### WHAT YOU HAVE TO DO
Copy, from the entries below, each line where the word "agent" can be found.

(Stored records)
########
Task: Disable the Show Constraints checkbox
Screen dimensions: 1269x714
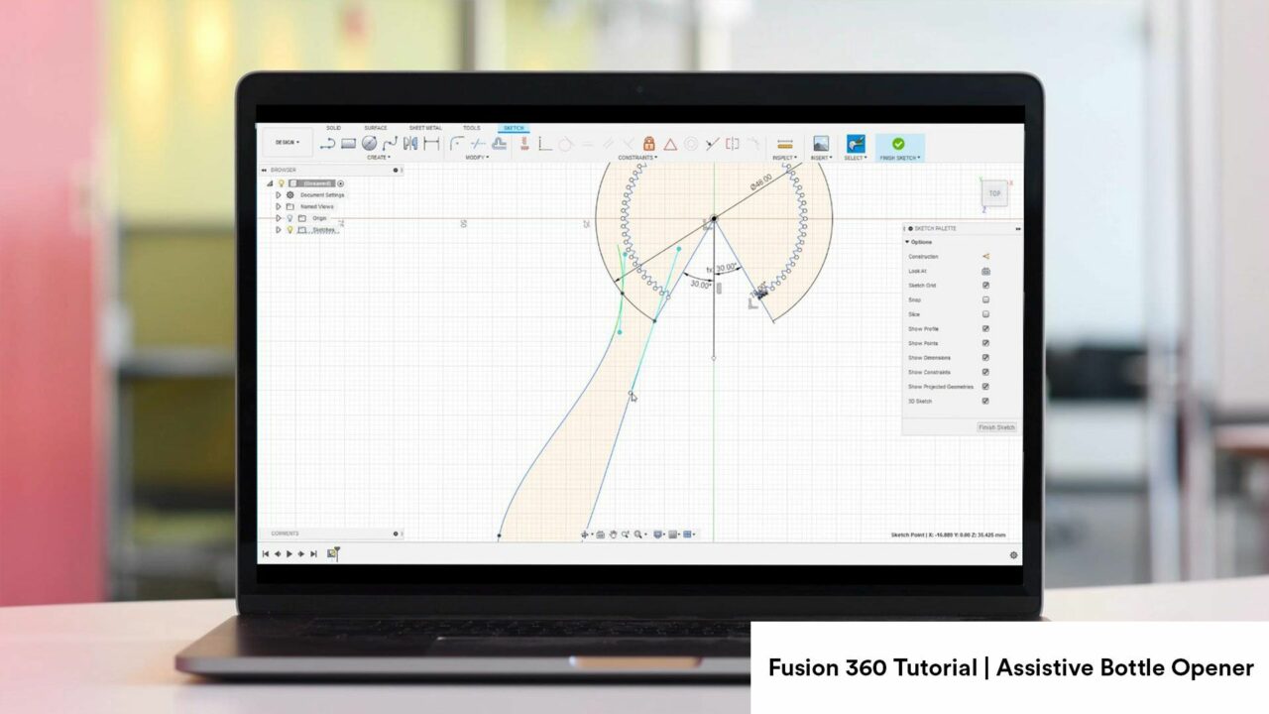Action: tap(985, 372)
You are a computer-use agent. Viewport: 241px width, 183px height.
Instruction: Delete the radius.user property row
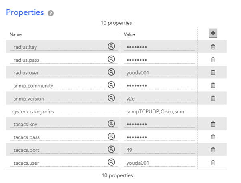pyautogui.click(x=213, y=72)
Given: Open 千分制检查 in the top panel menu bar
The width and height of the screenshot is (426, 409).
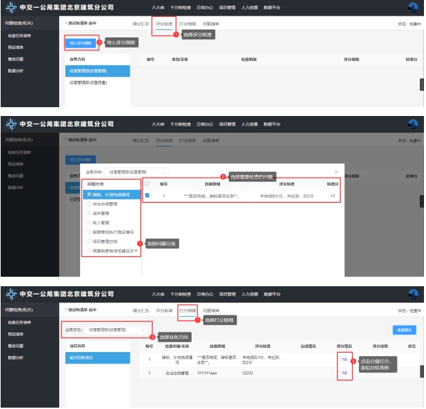Looking at the screenshot, I should 180,8.

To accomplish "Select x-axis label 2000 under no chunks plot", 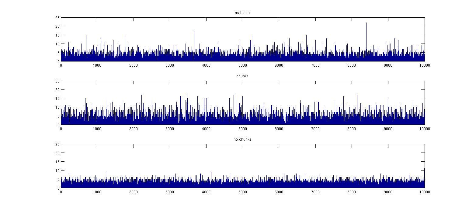I will click(x=134, y=192).
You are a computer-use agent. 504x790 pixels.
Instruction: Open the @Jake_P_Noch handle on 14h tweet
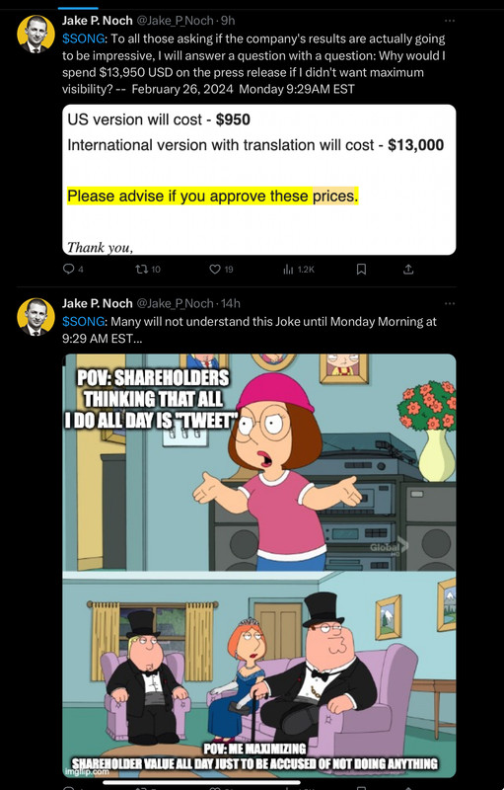point(175,303)

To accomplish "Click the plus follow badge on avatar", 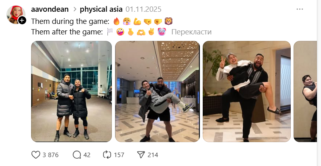I will point(22,20).
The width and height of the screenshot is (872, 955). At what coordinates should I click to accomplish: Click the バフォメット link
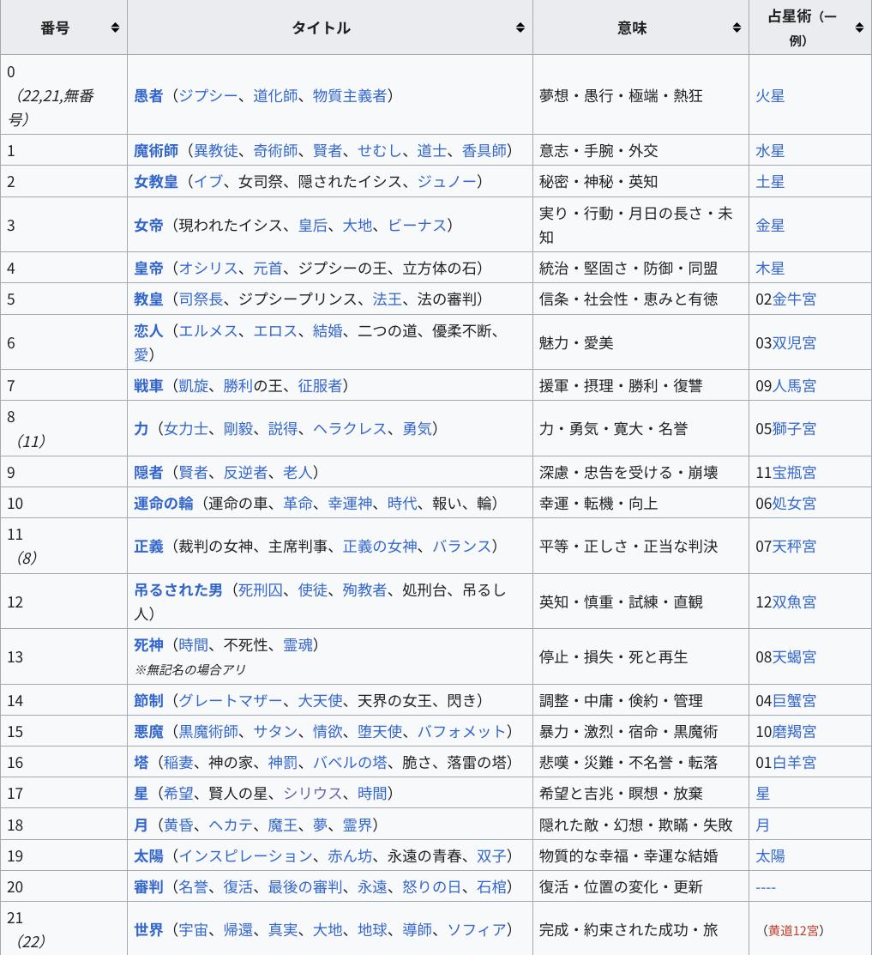461,731
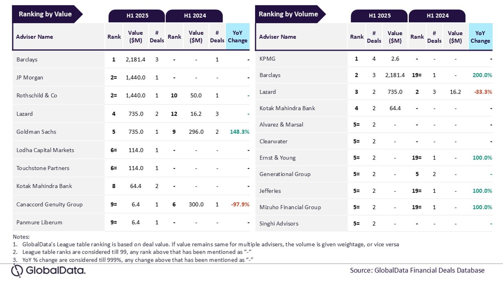The width and height of the screenshot is (503, 283).
Task: Select the Rank column header in value table
Action: click(x=114, y=36)
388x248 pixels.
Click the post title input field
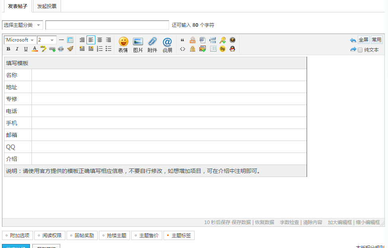tap(107, 25)
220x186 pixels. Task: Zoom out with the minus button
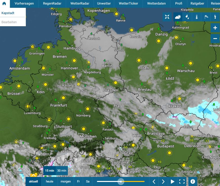pyautogui.click(x=215, y=39)
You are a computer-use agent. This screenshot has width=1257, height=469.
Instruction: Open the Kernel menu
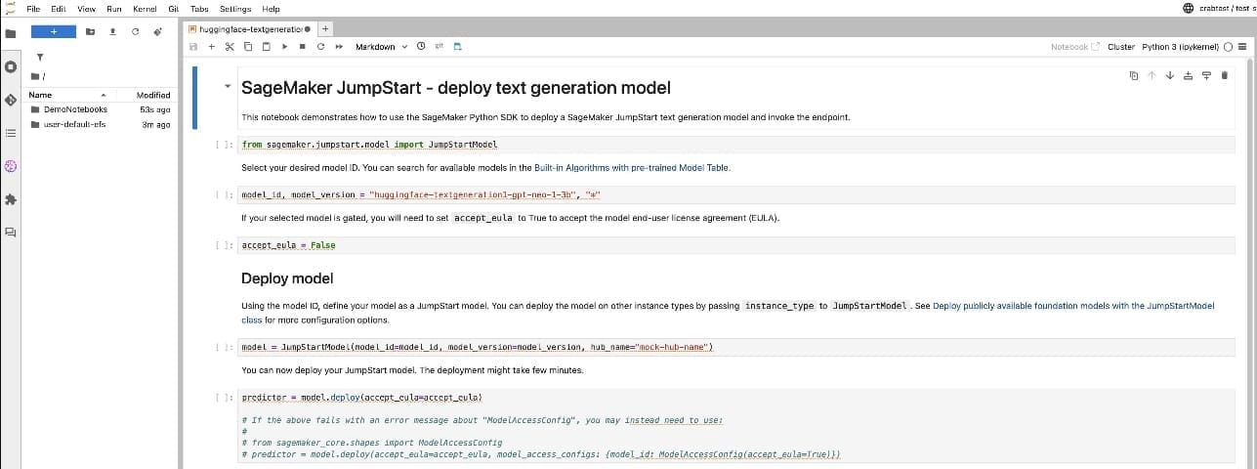(145, 9)
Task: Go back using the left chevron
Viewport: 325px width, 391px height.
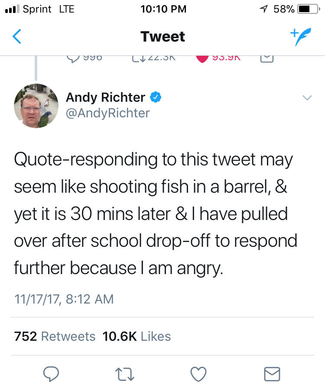Action: point(16,37)
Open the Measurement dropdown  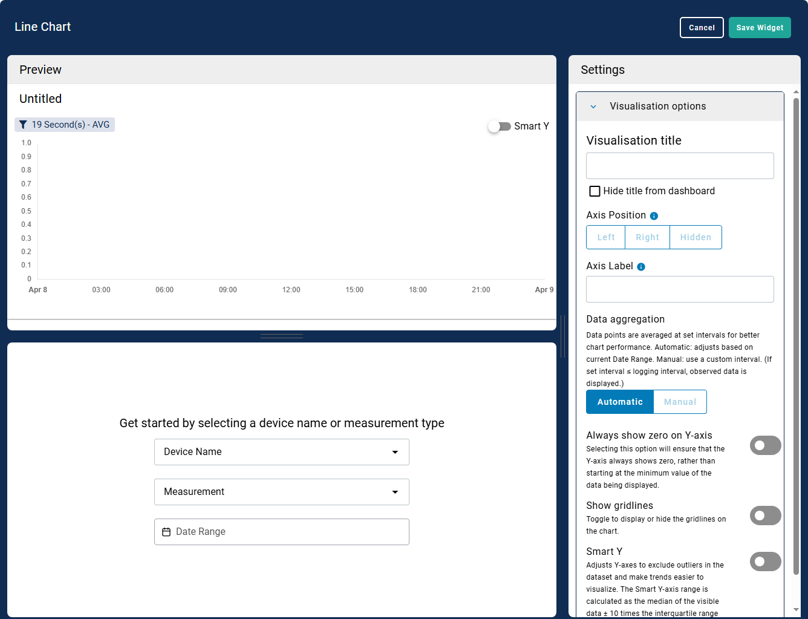tap(281, 492)
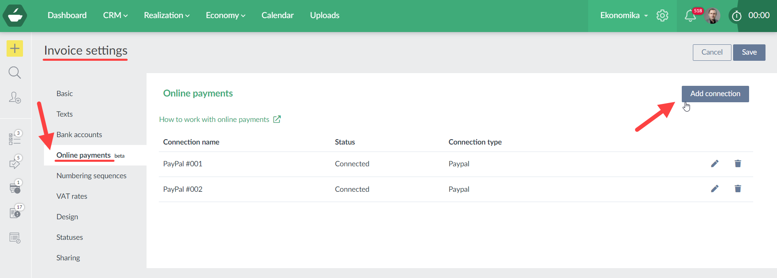Open the task list icon with badge 3
The height and width of the screenshot is (278, 777).
[x=15, y=139]
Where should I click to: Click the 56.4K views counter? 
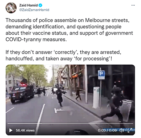pos(25,130)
########
### WRITTEN REPLY
You are a computer-use agent. Viewport: 241px width, 183px height.
You are a computer-use agent. 504x790 pixels.
You are a computer-use agent. This screenshot has width=1257, height=469.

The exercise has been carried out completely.